Work to be completed:
Write out the entries exactly, leaving out every picture.

(Beginning of The data)

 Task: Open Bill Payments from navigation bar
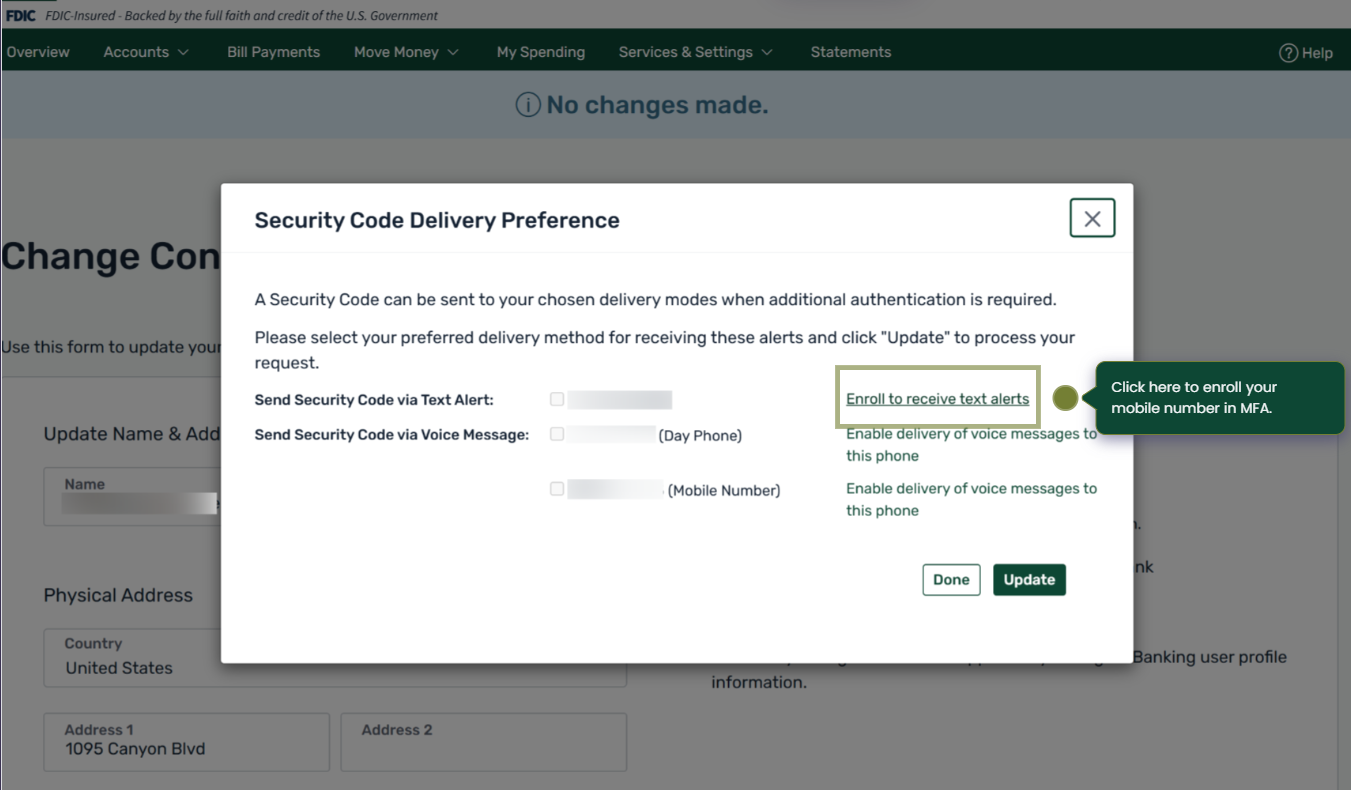[273, 52]
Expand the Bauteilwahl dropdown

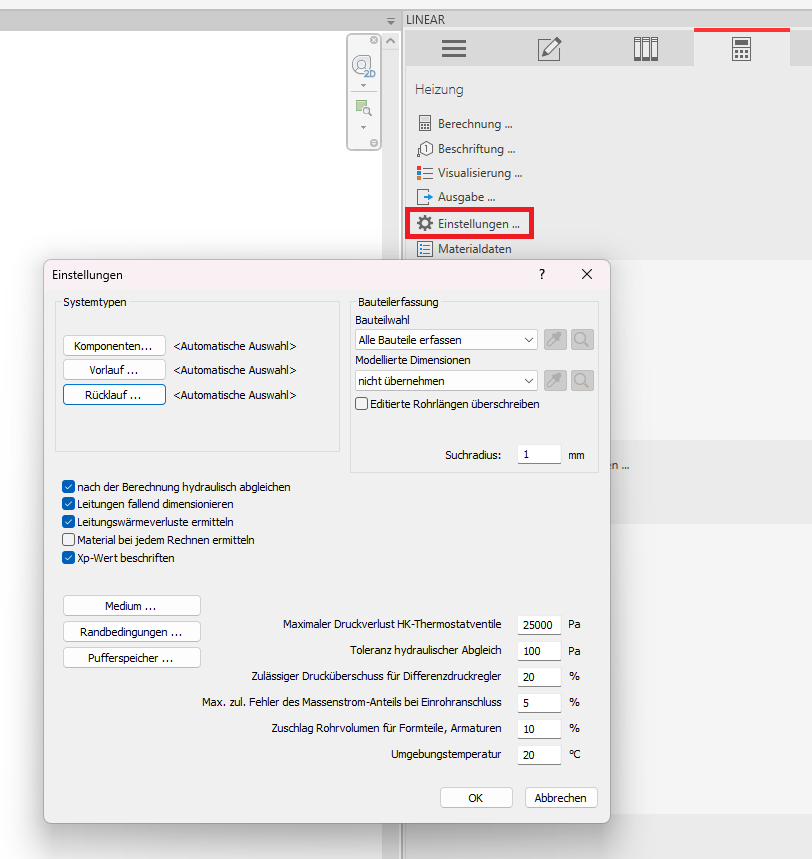point(446,340)
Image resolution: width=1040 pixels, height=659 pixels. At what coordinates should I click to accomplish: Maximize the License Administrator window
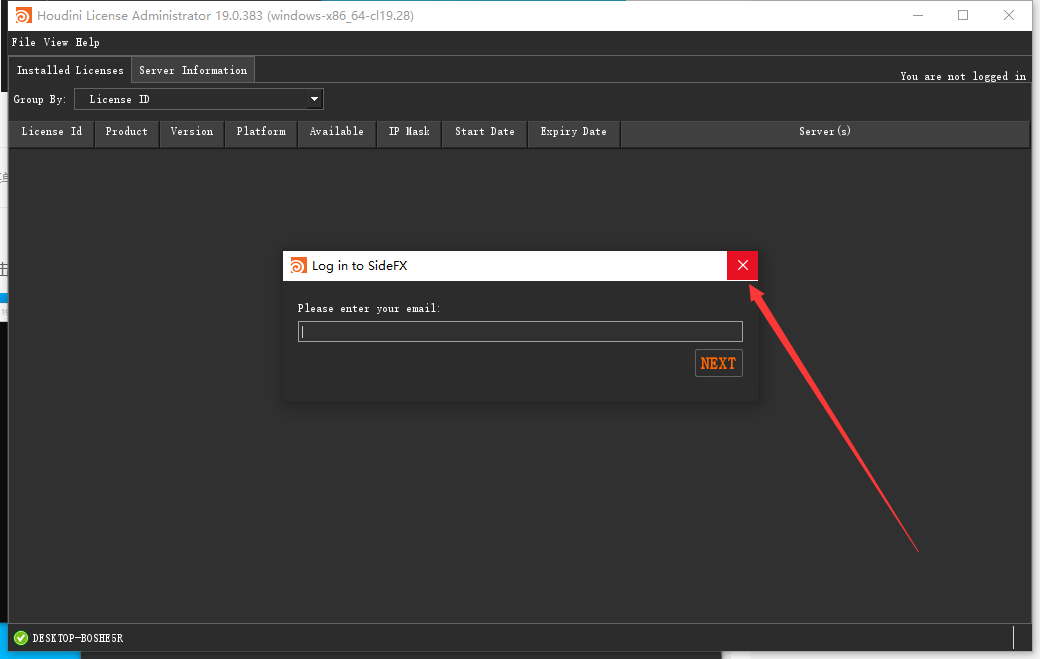coord(963,15)
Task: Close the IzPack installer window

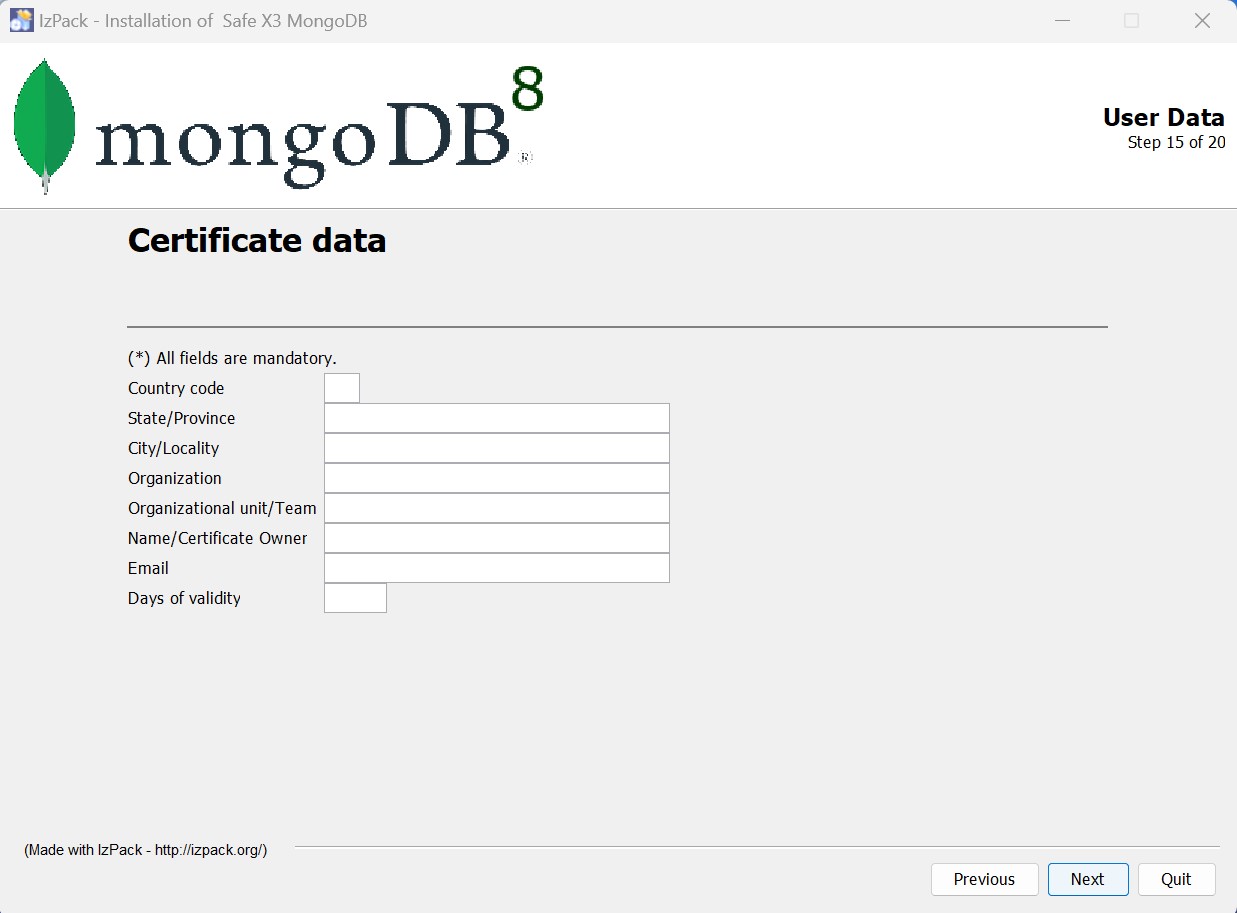Action: pyautogui.click(x=1202, y=21)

(End of The data)

Result for this task:
 Task: Open Bill Payments from navigation bar
[273, 52]
Expand the Bauteilwahl dropdown

point(446,340)
Image resolution: width=1040 pixels, height=659 pixels. At what coordinates should I click to accomplish: Maximize the License Administrator window
coord(963,15)
Task: Close the IzPack installer window

Action: pyautogui.click(x=1202, y=21)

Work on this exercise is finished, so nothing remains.